EXERCISE INSTRUCTIONS: Work out how many lines below contain "from". Provide only the figure.

== Segment start ==

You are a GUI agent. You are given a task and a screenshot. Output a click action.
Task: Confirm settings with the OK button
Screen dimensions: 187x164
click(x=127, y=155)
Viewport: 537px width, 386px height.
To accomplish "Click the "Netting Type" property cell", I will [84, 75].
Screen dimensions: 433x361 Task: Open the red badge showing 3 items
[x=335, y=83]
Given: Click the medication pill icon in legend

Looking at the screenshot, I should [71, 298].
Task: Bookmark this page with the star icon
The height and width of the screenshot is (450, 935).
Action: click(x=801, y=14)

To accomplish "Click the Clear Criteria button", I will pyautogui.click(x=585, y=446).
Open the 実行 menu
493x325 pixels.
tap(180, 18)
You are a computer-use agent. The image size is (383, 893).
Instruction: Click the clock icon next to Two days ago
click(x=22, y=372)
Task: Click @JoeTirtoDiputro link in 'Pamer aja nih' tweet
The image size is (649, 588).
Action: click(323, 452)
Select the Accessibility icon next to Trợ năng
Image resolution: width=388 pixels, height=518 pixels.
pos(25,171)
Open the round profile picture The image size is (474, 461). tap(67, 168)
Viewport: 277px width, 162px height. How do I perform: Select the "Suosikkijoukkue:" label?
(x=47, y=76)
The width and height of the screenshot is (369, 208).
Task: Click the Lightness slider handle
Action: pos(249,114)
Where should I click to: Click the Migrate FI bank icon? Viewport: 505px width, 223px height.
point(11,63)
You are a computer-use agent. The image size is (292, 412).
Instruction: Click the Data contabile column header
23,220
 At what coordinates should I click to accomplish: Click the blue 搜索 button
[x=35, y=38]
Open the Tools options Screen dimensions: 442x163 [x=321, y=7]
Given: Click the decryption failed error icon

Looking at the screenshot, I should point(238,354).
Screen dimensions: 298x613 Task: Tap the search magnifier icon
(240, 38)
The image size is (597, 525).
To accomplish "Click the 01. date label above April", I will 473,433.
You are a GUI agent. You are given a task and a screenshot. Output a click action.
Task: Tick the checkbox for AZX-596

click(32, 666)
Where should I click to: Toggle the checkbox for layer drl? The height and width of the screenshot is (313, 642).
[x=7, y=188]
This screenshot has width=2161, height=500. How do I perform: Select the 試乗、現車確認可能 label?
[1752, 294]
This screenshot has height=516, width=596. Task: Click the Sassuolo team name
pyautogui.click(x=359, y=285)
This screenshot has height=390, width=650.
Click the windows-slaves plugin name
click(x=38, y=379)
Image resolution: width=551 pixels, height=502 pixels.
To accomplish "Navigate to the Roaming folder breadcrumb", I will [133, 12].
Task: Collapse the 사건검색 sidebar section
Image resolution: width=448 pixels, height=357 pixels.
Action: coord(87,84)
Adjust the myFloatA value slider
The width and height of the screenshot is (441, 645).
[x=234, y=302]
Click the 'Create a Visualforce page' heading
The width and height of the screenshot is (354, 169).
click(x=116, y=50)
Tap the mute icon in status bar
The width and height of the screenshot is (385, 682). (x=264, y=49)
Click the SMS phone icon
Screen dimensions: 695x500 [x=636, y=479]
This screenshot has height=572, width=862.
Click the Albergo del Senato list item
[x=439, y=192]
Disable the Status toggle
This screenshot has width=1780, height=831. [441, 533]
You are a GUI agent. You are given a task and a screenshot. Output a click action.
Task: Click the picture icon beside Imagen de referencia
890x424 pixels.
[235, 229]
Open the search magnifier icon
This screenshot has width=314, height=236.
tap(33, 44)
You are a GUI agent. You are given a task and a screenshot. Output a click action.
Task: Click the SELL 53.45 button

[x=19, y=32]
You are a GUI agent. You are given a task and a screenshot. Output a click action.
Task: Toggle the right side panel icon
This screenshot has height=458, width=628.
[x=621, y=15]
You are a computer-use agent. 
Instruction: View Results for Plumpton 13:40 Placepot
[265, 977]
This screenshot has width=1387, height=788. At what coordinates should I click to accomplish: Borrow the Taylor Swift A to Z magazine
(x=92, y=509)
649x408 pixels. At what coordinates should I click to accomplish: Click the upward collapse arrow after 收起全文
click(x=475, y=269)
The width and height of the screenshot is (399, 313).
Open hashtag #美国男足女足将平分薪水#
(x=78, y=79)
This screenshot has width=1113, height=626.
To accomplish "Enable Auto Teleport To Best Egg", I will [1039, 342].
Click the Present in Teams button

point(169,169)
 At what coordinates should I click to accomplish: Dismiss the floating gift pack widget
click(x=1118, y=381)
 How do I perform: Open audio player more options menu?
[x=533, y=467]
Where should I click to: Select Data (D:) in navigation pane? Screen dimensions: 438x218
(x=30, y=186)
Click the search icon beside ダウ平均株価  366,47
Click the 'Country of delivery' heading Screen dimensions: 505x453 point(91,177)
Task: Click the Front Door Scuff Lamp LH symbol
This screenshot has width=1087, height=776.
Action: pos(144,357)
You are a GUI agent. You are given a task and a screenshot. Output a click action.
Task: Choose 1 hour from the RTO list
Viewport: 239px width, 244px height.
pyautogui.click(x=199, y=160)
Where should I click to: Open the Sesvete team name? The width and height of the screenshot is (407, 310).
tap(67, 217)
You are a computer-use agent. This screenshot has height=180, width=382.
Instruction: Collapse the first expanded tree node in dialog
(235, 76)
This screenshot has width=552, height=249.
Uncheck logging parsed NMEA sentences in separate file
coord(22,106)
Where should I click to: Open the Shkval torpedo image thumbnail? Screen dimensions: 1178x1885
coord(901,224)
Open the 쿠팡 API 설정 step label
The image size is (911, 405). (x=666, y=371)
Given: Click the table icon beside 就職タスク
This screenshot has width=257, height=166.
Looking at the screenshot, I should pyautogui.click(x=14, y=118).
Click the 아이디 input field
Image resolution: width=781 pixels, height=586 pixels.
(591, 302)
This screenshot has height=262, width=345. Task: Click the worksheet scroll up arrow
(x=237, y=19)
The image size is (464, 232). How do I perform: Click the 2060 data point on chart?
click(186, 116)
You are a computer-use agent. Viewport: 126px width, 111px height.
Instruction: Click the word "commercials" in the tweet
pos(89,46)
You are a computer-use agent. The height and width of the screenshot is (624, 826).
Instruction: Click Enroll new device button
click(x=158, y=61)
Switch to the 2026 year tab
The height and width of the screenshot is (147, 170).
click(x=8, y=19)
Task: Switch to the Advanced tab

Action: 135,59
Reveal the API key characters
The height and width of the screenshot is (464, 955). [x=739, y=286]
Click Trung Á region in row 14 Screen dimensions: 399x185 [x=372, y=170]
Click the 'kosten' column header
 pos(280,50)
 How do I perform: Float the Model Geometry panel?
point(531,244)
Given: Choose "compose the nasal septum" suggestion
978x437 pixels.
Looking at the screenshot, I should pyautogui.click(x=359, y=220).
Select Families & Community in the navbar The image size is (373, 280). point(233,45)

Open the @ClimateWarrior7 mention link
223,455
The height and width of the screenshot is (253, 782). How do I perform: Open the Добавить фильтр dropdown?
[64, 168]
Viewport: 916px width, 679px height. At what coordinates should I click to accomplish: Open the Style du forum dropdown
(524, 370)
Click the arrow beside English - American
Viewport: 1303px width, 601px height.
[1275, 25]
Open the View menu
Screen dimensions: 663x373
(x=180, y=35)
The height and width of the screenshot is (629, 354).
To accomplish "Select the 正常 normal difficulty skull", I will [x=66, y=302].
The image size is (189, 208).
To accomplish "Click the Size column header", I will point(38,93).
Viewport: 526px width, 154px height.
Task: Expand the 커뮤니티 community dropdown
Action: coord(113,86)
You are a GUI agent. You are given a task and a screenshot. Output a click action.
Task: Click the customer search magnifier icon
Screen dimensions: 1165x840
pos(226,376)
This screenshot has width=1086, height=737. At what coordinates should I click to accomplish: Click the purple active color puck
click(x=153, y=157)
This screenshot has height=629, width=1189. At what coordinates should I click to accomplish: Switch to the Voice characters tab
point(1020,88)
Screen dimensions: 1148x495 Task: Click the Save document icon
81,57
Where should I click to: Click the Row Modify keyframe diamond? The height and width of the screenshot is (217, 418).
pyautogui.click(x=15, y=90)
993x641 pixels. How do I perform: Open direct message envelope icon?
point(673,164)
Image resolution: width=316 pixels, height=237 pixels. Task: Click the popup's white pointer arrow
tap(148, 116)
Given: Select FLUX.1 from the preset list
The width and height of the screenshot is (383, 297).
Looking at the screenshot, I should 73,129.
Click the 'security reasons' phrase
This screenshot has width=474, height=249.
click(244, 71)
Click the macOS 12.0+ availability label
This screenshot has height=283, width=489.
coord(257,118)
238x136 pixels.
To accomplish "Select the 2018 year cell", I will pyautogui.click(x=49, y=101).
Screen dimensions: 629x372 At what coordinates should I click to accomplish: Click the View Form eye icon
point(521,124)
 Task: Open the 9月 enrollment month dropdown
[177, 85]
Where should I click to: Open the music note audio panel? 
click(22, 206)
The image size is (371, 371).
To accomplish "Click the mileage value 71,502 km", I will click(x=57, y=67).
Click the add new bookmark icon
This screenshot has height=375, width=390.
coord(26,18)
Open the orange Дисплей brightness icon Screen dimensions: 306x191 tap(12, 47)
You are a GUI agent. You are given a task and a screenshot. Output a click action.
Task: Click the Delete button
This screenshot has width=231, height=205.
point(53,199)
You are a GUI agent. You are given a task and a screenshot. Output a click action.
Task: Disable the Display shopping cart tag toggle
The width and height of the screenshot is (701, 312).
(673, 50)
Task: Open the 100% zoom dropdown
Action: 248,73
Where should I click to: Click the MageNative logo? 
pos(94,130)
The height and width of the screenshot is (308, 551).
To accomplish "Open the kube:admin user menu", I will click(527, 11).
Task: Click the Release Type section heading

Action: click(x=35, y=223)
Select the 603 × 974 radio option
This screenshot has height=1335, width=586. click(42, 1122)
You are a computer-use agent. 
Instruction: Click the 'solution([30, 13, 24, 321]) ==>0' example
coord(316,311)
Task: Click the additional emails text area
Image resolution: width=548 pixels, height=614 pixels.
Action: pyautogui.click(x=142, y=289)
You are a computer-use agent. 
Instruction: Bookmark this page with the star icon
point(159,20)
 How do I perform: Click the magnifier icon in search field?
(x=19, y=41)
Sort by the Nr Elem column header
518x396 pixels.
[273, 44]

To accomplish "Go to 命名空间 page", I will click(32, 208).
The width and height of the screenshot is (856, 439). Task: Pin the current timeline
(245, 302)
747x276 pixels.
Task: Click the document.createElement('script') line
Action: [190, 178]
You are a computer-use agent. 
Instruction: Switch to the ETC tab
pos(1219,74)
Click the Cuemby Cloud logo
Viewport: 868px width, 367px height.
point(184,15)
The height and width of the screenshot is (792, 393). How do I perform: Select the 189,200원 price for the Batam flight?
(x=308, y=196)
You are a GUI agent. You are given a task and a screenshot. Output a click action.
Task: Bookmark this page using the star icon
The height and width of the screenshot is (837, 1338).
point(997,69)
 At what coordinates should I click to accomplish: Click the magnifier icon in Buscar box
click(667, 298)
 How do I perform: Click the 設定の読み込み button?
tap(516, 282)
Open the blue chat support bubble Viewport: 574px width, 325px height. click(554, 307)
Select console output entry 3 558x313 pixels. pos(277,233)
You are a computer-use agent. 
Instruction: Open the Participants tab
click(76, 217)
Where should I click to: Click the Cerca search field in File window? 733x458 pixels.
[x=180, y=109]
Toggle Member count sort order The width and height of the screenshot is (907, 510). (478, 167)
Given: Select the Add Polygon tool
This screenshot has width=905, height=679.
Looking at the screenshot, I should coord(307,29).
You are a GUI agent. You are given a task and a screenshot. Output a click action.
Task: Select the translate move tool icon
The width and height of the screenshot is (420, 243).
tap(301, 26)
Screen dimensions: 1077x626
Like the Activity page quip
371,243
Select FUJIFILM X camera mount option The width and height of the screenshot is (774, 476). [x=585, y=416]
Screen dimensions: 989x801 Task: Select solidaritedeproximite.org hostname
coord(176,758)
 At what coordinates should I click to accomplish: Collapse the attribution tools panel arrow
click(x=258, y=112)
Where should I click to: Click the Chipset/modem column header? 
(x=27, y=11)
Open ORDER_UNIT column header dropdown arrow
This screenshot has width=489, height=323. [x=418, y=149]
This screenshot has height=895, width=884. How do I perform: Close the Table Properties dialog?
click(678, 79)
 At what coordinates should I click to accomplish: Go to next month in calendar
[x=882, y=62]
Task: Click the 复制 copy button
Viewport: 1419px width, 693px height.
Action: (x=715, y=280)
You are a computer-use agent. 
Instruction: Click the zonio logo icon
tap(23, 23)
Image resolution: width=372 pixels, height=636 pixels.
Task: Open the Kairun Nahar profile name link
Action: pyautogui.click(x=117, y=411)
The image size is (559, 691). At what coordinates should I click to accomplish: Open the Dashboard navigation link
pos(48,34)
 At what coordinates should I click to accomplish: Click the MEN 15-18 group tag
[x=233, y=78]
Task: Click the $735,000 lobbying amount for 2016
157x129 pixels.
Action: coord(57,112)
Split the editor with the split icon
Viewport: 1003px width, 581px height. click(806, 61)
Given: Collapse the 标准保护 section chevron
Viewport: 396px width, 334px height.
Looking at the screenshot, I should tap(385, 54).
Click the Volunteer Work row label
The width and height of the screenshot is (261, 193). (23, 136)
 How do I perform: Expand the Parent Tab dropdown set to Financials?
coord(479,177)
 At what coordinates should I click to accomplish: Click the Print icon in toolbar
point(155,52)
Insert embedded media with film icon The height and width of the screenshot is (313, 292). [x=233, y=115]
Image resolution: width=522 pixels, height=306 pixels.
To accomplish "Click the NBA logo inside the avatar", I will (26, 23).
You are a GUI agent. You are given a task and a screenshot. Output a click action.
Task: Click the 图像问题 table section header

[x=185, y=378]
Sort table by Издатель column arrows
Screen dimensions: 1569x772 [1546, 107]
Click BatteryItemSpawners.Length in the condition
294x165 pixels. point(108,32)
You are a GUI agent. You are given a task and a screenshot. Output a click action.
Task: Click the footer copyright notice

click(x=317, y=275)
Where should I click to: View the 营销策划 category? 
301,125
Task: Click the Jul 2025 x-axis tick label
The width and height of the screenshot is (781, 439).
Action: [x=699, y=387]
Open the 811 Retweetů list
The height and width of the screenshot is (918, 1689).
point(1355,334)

== Segment end ==

TASK ANSWER: 2